OpenDNSSEC is not really designed (at least in version 1.1) to function in redundant mode, but there are ways of getting it to function redundantly. If one signer is an actively signing master and the other is a slave that clones the master’s output, then it ought to be possible to switch them from master to slave, and from slave to master. This is possible because OpenDNSSEC from version 1.1 on will not sign a full zone but instead it tries to reuse what signatures it already has. If we feed the master’s signatures back into the slave, we should be able to have it pickup where a (failing) master left off. As a result, the signing service would commence without noticeable interruption.

This makes our network diagram a little more complex:

One of the identical pair of HSMs will be backed up regularly

Image components by

Furthermore, the serving OpenDNSSEC master will push its signed zones to the authoritative name servers that publish the zone. In fact, the only part of the infrastructure that is not necessarily redundant is the webinterface that runs the end-user application “SURFdomeinen”; this interface could go down without domains dropping off the Internet. It would only impair end users from changing their domains, which is not a concern to address in this exploration of a DNSSEC service.

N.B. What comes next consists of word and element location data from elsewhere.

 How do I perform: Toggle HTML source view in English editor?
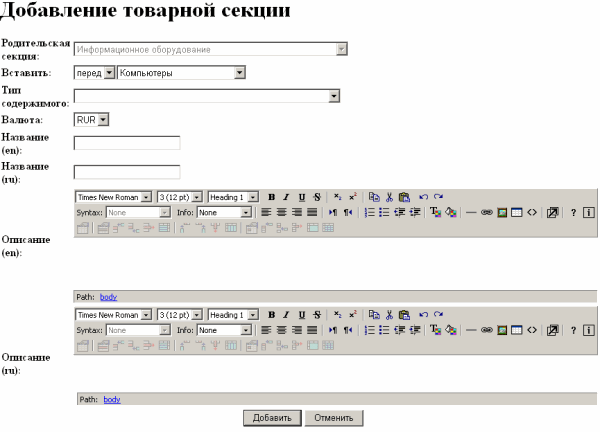(x=531, y=213)
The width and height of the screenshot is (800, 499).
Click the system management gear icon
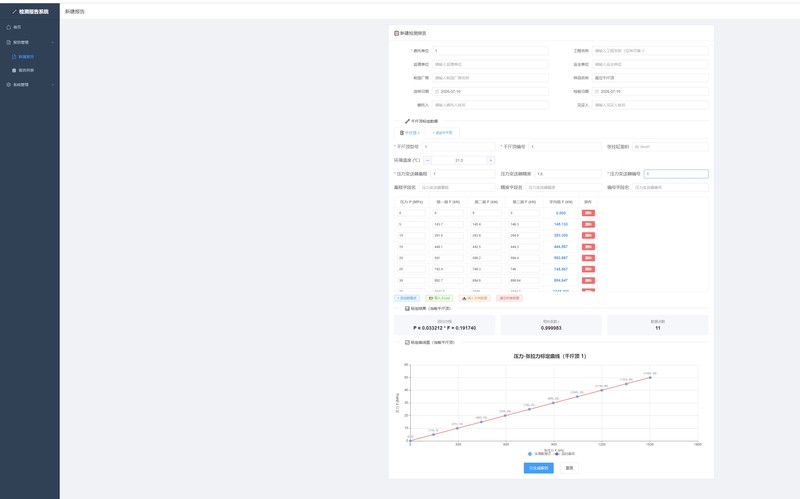coord(9,85)
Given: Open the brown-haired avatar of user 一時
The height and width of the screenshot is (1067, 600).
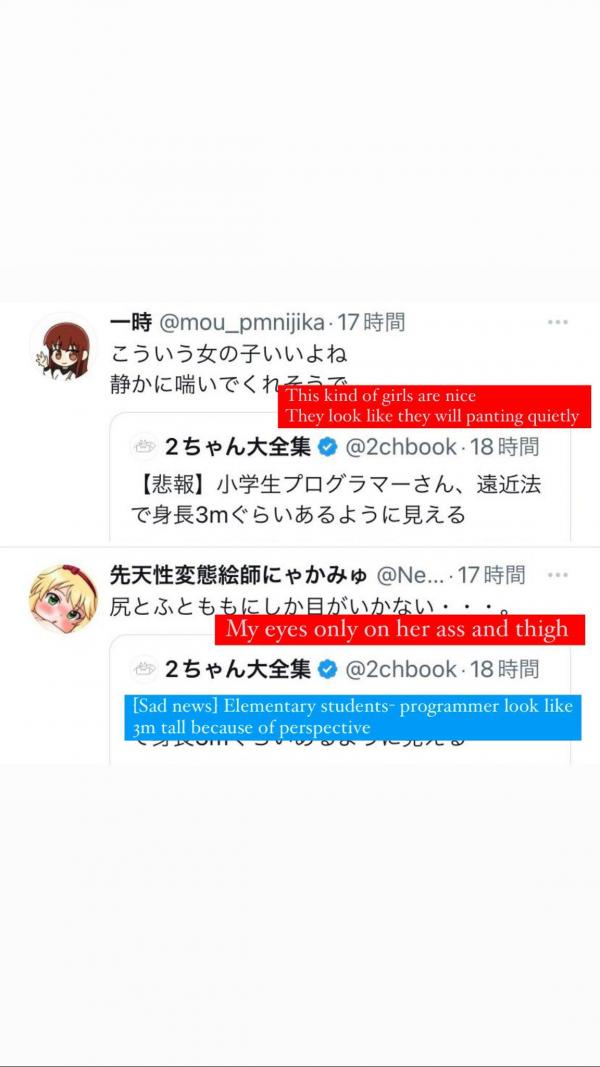Looking at the screenshot, I should click(x=63, y=347).
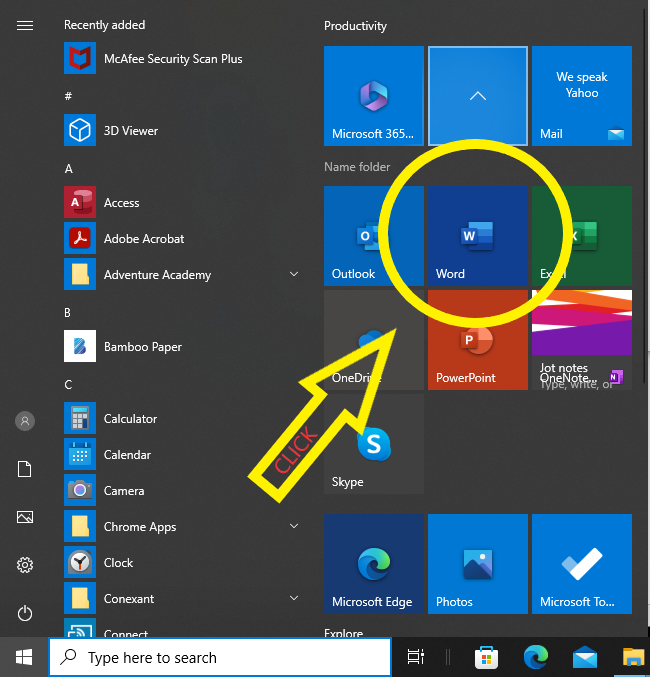Screen dimensions: 650x677
Task: Click the Windows Start button
Action: click(24, 657)
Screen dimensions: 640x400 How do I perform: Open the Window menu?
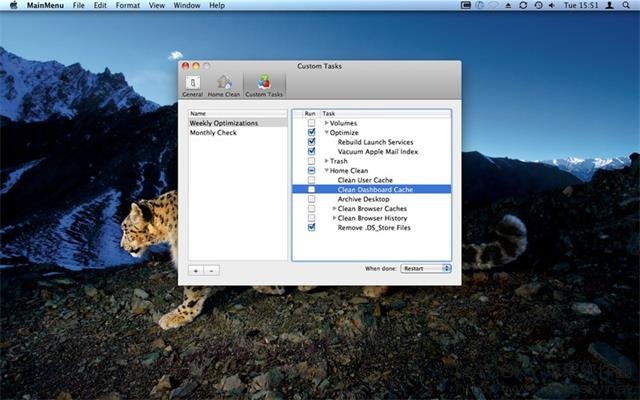click(x=187, y=5)
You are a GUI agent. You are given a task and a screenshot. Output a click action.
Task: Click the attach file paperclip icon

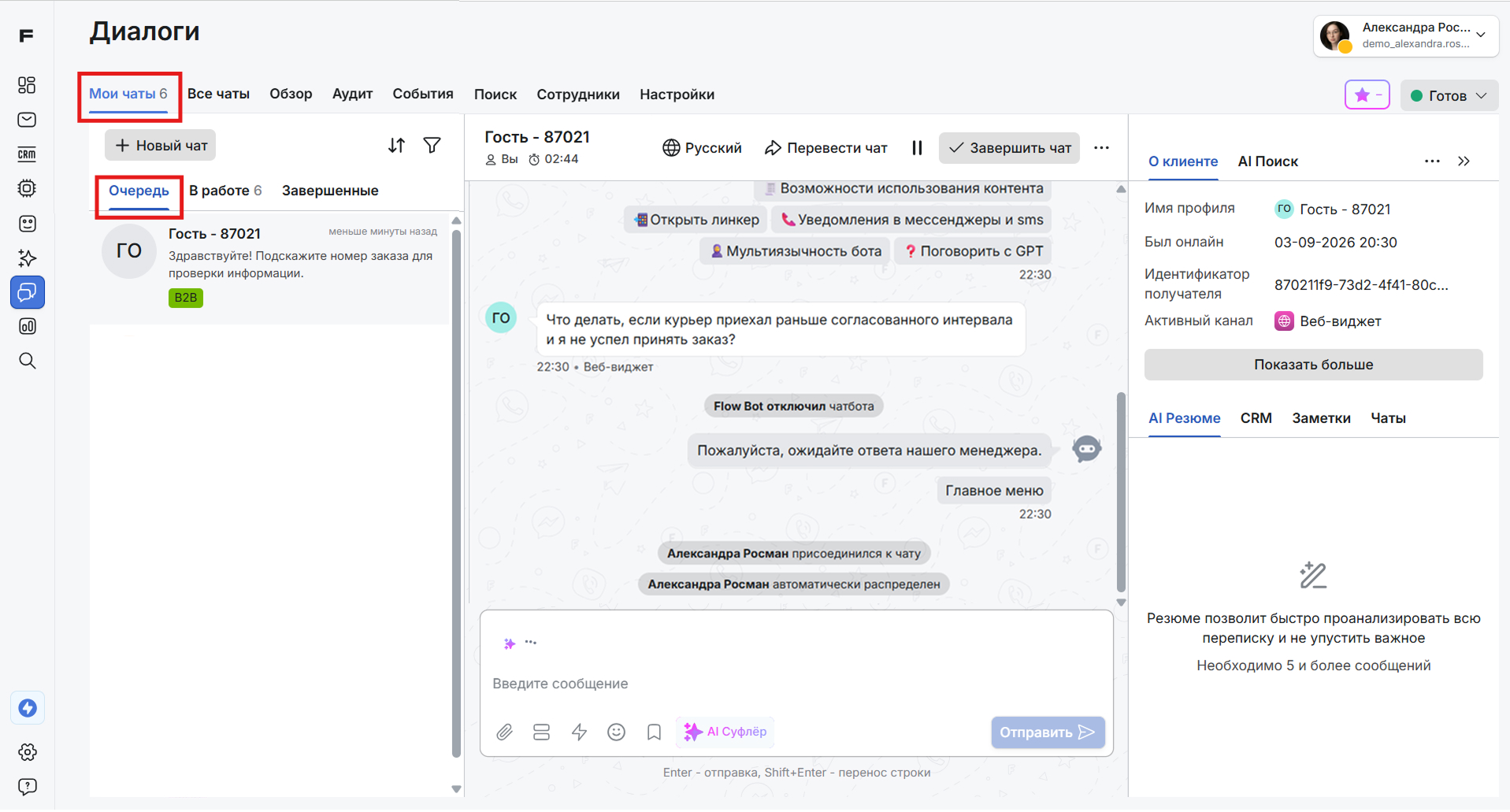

Needless to say that the HSMs and the signer machines are spread over two locations, and managed by two independent parties. The cross-over in the diagram actually covers quite a few kilometers, but since it won’t carry much data there is hardly a burden from that slight inefficiency. And, because we run the OpenDNSSEC instances as virtual machines, we will actually keep a third one ready to clone so it can quickly replace a failing instance. As long as data is replicated over both active instances, it does no harm to simply destroy a failed one, and start a fresh instance from scratch.

Note that an HSM generally does not mind being addressed by multiple clients at the same time; this is a normal mode of operation for PKCS #11 implementations.

What remains to be done is to define master/slave handover procedures. Since these will usually be emergency-time actions, it is best if these are spelled out in detail in a separate place. Our general approach will be to ensure that the original signer is really down, then we assure that database and HSM are in a proper state, after which we start the signing service on the replacement signer.

1 Comment to “Master/slave replication with OpenDNSSEC”

  1. Antti Ristimäki says:

    We have also setup a redundant signing system with OpenDNSSEC. It would be interesting to hear what information you replicate between the master and the backup signer? We ended up replicating only the OpenDNSSEC database and the unsigned zone files. We are not replicating the temporary files generated by OpenDNSSEC, which means that when we do a switchover, the backup signer will perform a full zone signing – using the same keys as the primary server, naturally.

    Do you have an automatic failover mehanism or does it require human intervention to activate the backup signer?